The National Transportation Infrastructure Financing Commission is leading the way in re-thinking federal highway funding strategies. There is a consensus among the commissioners that the status quo is not sustainable, reports Ken Orski, publisher of Innovation Briefs, a transportation policy newsletter. The federal gasoline tax served well to fund construction of Interstate highways, but now that the highway system is complete, the United States needs a financing model responsive to new priorities. Writes Orski:

Specifically, the new financial model must allow the nation to compensate for years of underinvestment and deferred maintenance, modernize existing highway facilities, improve system performance, relieve highway congestion and expand road capacity in high growth areas and critical commerce corridors. …

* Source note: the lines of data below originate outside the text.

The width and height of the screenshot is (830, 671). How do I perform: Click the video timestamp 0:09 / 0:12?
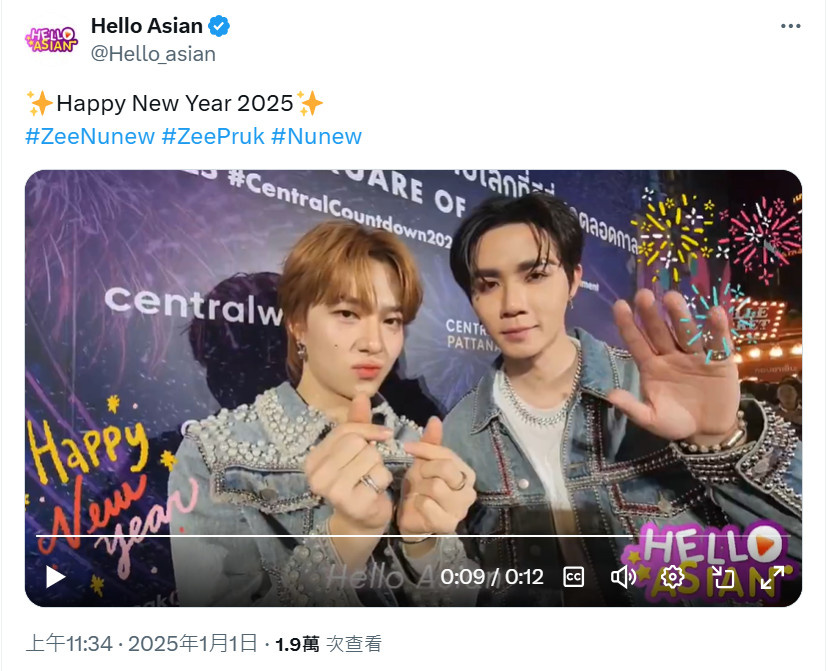point(492,577)
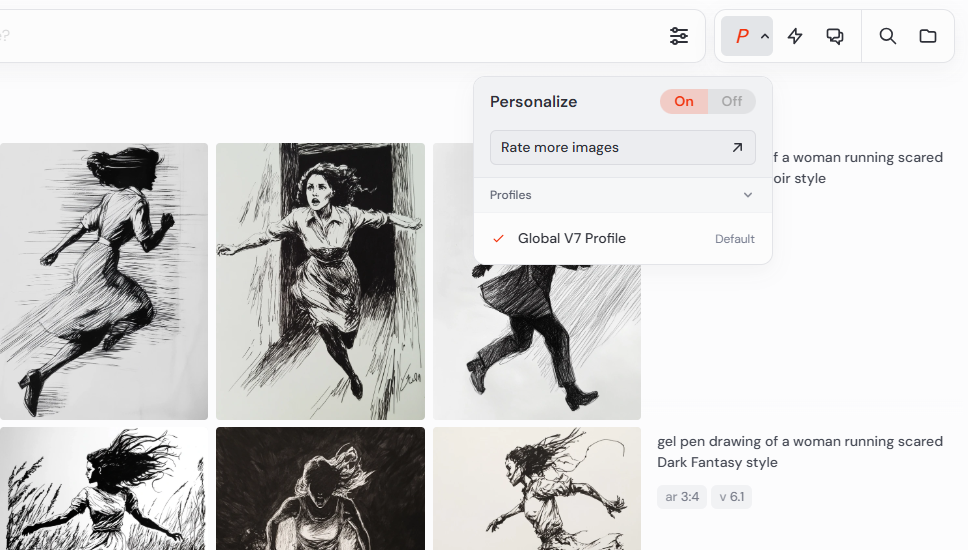Viewport: 968px width, 550px height.
Task: Collapse the personalize dropdown caret
Action: [x=765, y=36]
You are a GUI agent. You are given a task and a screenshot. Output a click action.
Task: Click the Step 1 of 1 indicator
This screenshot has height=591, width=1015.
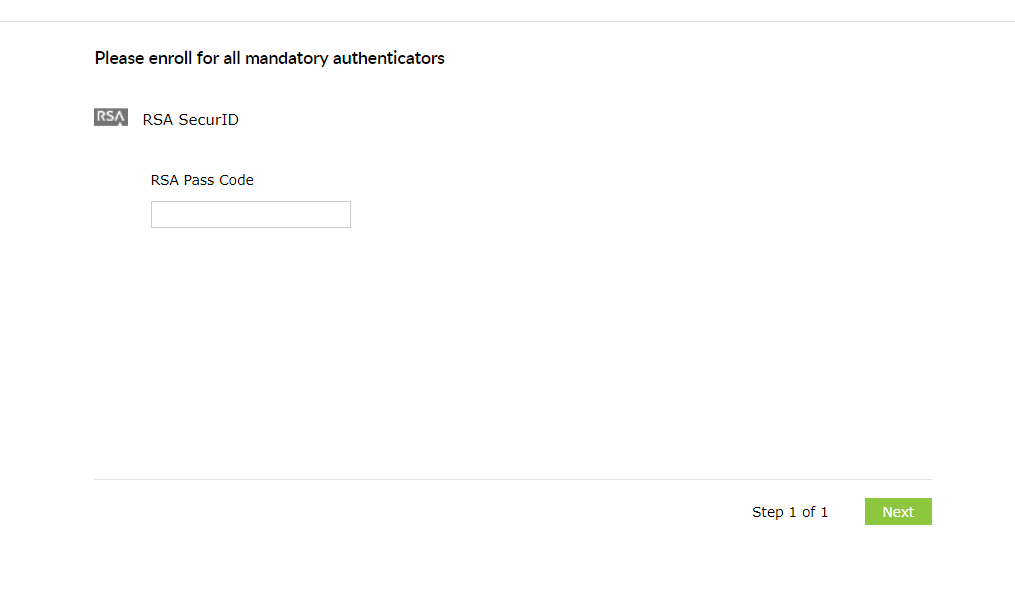pyautogui.click(x=790, y=511)
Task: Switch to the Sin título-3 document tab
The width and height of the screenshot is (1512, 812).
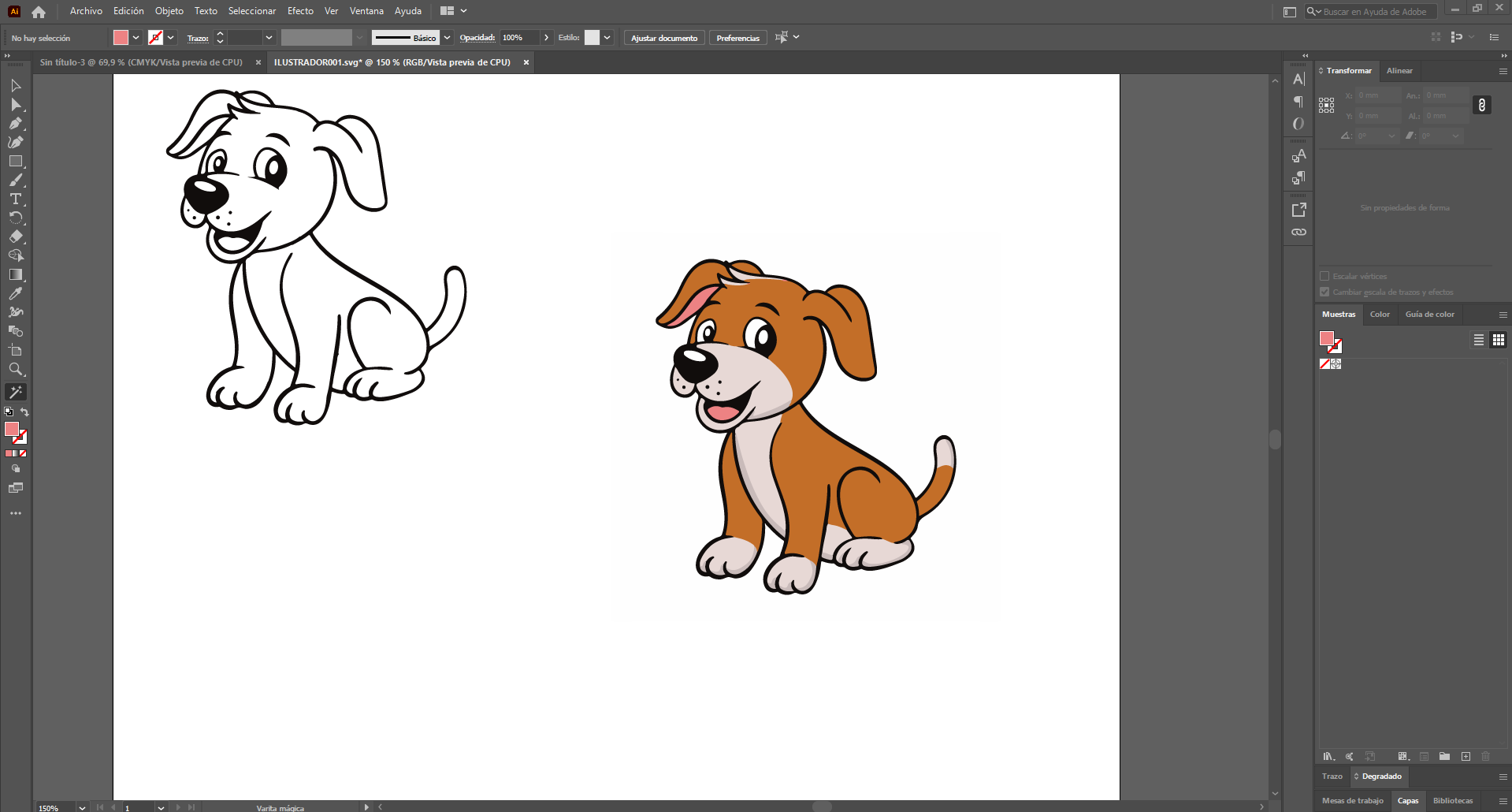Action: 142,62
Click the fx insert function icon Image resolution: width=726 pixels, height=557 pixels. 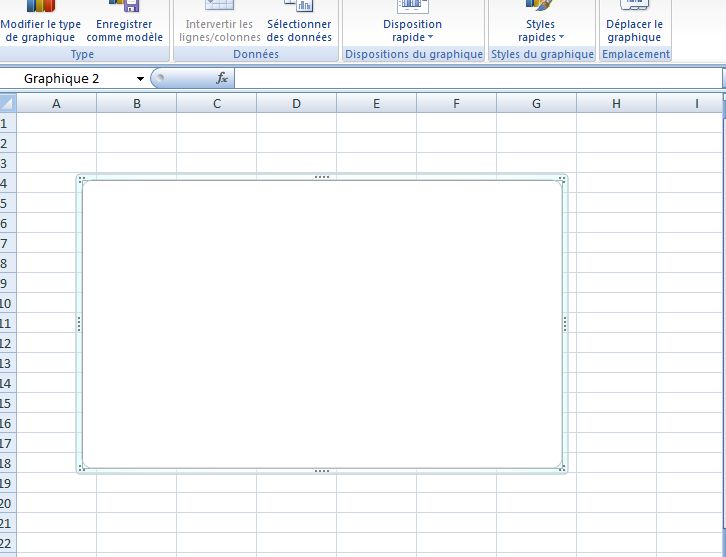coord(222,78)
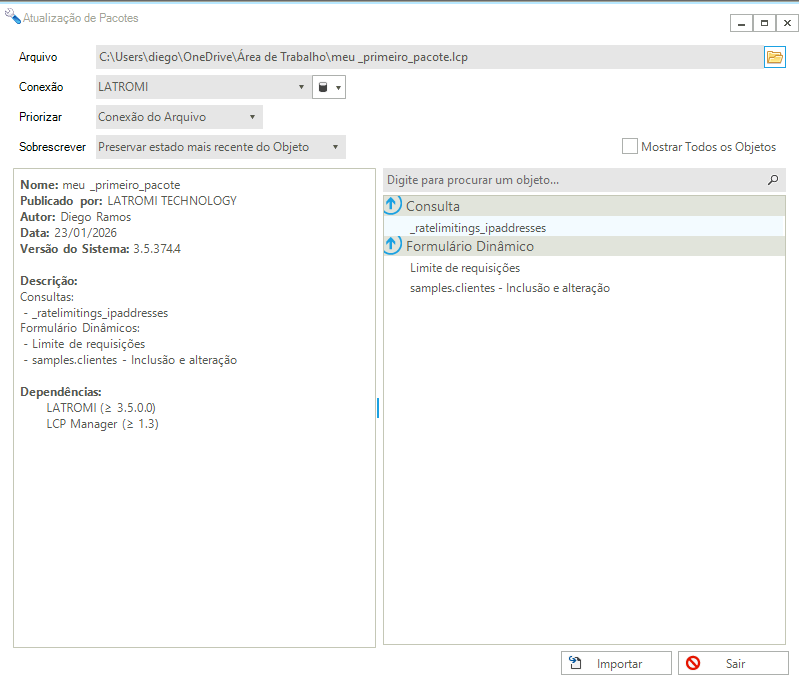Enable Mostrar Todos os Objetos checkbox
Viewport: 799px width, 688px height.
[x=630, y=147]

The Commissioners appear prepared to recommend reducing future reliance on petroleum-based fuel taxes in favor of a more diversified revenue model involving road user fees, tolls, private capital, congestion pricing, public-private partnerships and the use of new revenue collection technology. There is also a sentiment among the Commissioners that fees paid by road users should reflect more closely the costs they impose.

With Congress addicted to pork barrel politics and transportation earmarks, there’s no assurance that NTIFC ideas will ever be implemented at the national level. But the Commission’s logic applies equally well to the financing of state road programs. The user-pays financing principles articulated by the NTIFC would have been vastly preferable to Virginia’s recently enacted hodge-podge of taxes, levies, fees and General Fund surpluses by drivers are subsidized by non-drivers.